» Texte présenté
——

Le second chef d’accusation accusa Eichmann d’avoir «soumis plusieurs
millions de Juifs à des conditions d’existence devant entraîner leur
destruction physique»: travail forcé, enfermement dans des ghettos, et
déportations en masse dans des conditions inhumaines. Le troisième chef
recouvrait les «graves atteintes à l’intégrité morale et physique de millions
de Juifs» «pendant la période du régime nazi»: asservissement, privation
de nourriture, déportation, persécution, détention dans des ghettos,
arrestations de masse, boycott économique — le tout «dans l’intention de
détruire le peuple juif». Le quatrième chef accusait Eichmann d’avoir, à
partir de 1942, imposé à des Juifs stérilisation et avortements, en différents
lieux, y compris Theresienstadt, et différentes circonstances.
Ensuite, l’accusation aborda les crimes contre l’humanité et les crimes de
guerre punissables sous d’autres sections de la loi (punitive) concernant les
nazis et les collaborateurs des nazis. Il s’agissait en fait des mêmes
accusations que celles évoquées dans les chefs 1 à 4, mais sous une
rubrique différente, et avec l’ajout des spoliations. Les chefs 5 à 7
accusaient à nouveau Eichmann de meurtre, d’extermination,
d’asservissement, de privation de nourriture et de l’expulsion des
populations civiles juives, de persécutions à l’encontre de Juifs pour des
motifs nationaux, raciaux et religieux, ainsi que d’actes spécifiques de
spoliation, d’expropriation et de pillage visant des Juifs. Les crimes contre
les populations non juives étaient abordés dans les chefs 9 à 12. Ils
comprenaient la déportation dans des conditions inhumaines de 500000
civils polonais dans l’intention d’installer des Allemands de souche à leur
place, la déportation de 14000 Slovènes, la concentration et la déportation
de dizaines de milliers de Tziganes et la déportation de 100 enfants de
Lidice vers la Pologne, où ils avaient été assassinés. Les derniers chefs
abordaient l’appartenance d’Eichmann à des «organisations hostiles »: la
SS, le SD et la Gestapo/=?.
Tandis que Hausner et Servatius travaillaient frénétiquement sur les
aspects juridiques de la confrontation à venir, le chef de cabinet du Premier
ministre, Teddy Kollek, et le commissaire divisionnaire de Jérusalem,
Yekutiel Keren, reçurent la responsabilité de préparer la salle d’audience.

——

» Données disponibles
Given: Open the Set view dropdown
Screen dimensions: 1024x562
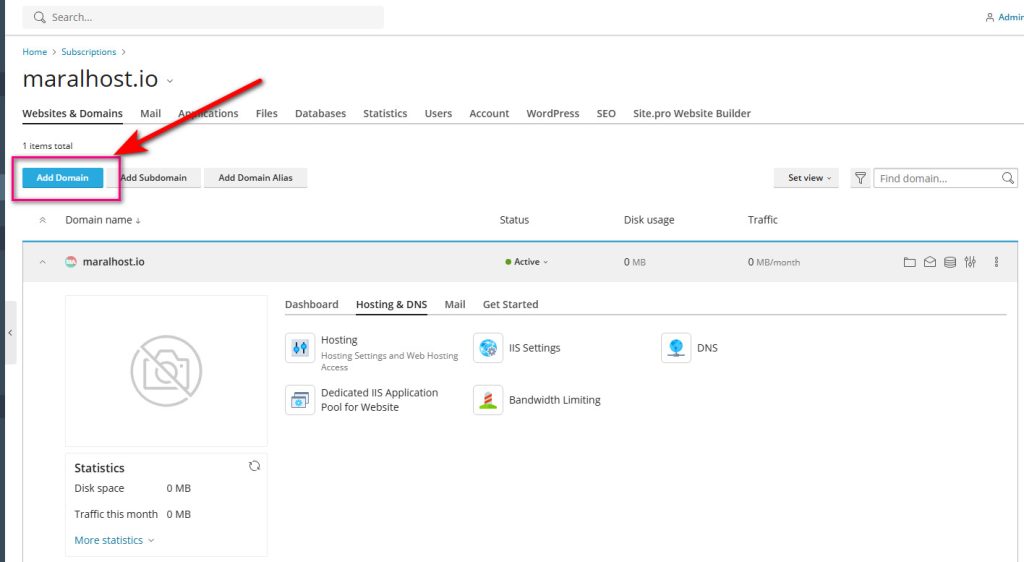Looking at the screenshot, I should [x=809, y=178].
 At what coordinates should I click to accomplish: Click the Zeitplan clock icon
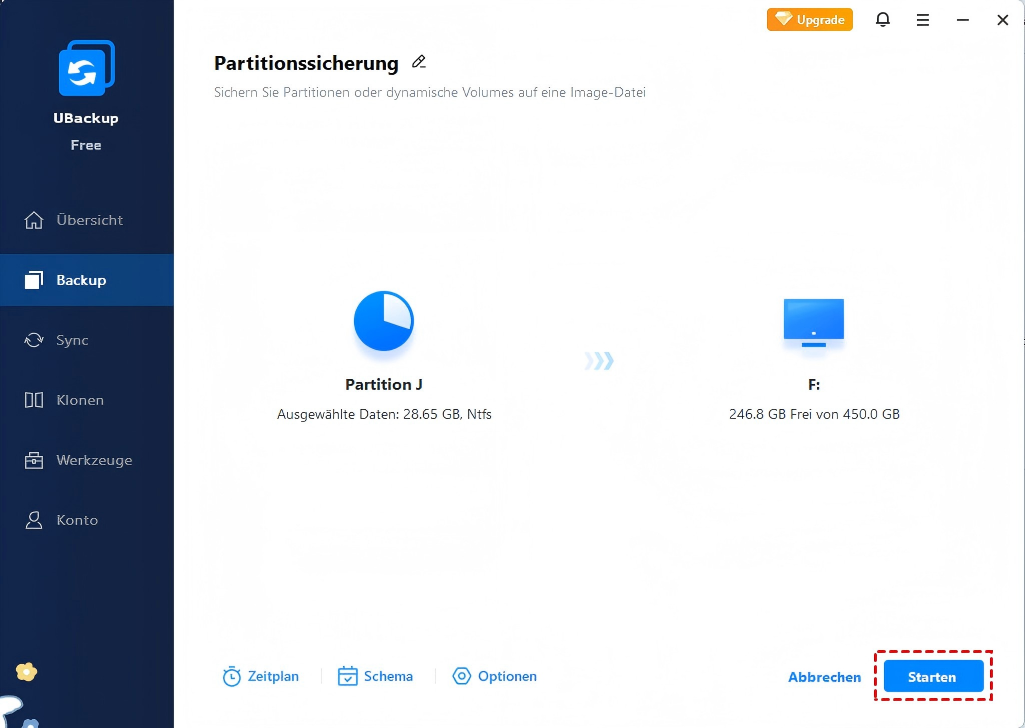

——

» Énoncé
Transcrivez sans rien changer un passage du texte sur le procès d'Eichmann reproduit plus haut. Commencez aux mots « Le second chef » et arrêtez-vous après « et différentes circonstances. ».

» Résultat obtenu
Le second chef d’accusation accusa Eichmann d’avoir «soumis plusieurs
millions de Juifs à des conditions d’existence devant entraîner leur
destruction physique»: travail forcé, enfermement dans des ghettos, et
déportations en masse dans des conditions inhumaines. Le troisième chef
recouvrait les «graves atteintes à l’intégrité morale et physique de millions
de Juifs» «pendant la période du régime nazi»: asservissement, privation
de nourriture, déportation, persécution, détention dans des ghettos,
arrestations de masse, boycott économique — le tout «dans l’intention de
détruire le peuple juif». Le quatrième chef accusait Eichmann d’avoir, à
partir de 1942, imposé à des Juifs stérilisation et avortements, en différents
lieux, y compris Theresienstadt, et différentes circonstances.